La favola della “democrazia” da difendere e gli effetti della guerra

La “buona politica occidentale“, quella di contenimento dell’imperialismo putiniano, dell’espansionismo oligarchico russo, del fronteggiamento dei nuovi regimi autocratici e autoritari dell’est e del lontano oriente a trazione cinese, viene...

La “buona politica occidentale“, quella di contenimento dell’imperialismo putiniano, dell’espansionismo oligarchico russo, del fronteggiamento dei nuovi regimi autocratici e autoritari dell’est e del lontano oriente a trazione cinese, viene presentata dai quotidiani e dalle televisioni (e da tanta parte del mondo internettiano) come la sola possibile per dare all’Europa e al pianeta una nuova stabilità tra le sponde opposte dell’Oceano Atlantico e tra quelle pure del Pacifico.

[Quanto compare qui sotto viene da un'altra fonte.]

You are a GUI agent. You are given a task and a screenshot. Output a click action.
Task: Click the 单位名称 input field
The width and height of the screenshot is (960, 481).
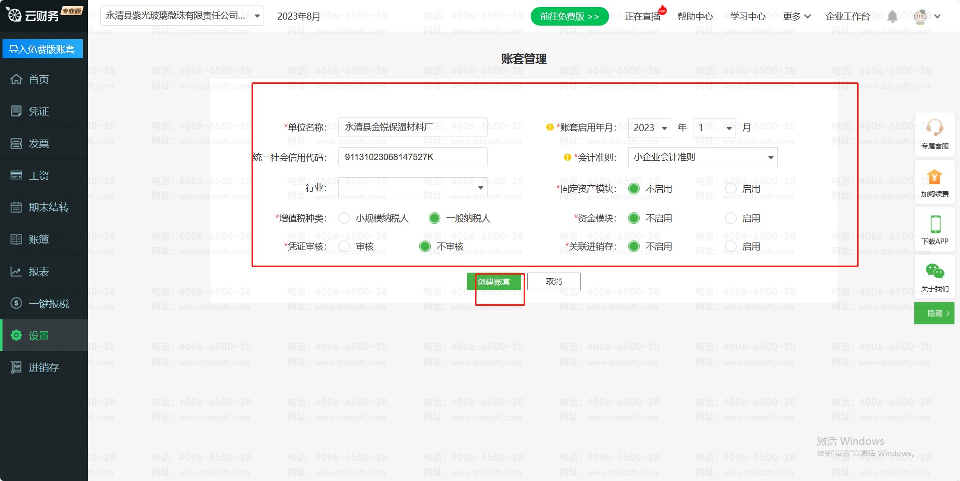[412, 127]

Il racconto etico-politico, che viene sciorinato ogni giorno dalle pagine dei giornali che sostengono l’intervento militare e l’armamento a più non posso dell’Ucraina baluardo dei valori democratici contro il Satana moscovita, fa sempre più a pugni con una realtà dei fatti che ci sta mostrando una guerra di lungo periodo.

Da un lato un impatanamento delle strategie militari russe tra l’avanzata nel Donbass e le controffensive ucraine a sud, che significa anche consunzione economica per Mosca, incertezza politica per Putin; dall’altro lato un’Europa sempre meno autonoma dagli Stati Uniti d’America, capace solamente di avviare un percorso burocratico di adesione di Kiev alla UE con una serie di precondizioni necessarie che, se lette attentamente, mostrano ciò che Bruxelles vuole da Zelens’kyj: garanzia prettamente economico-finanziarie.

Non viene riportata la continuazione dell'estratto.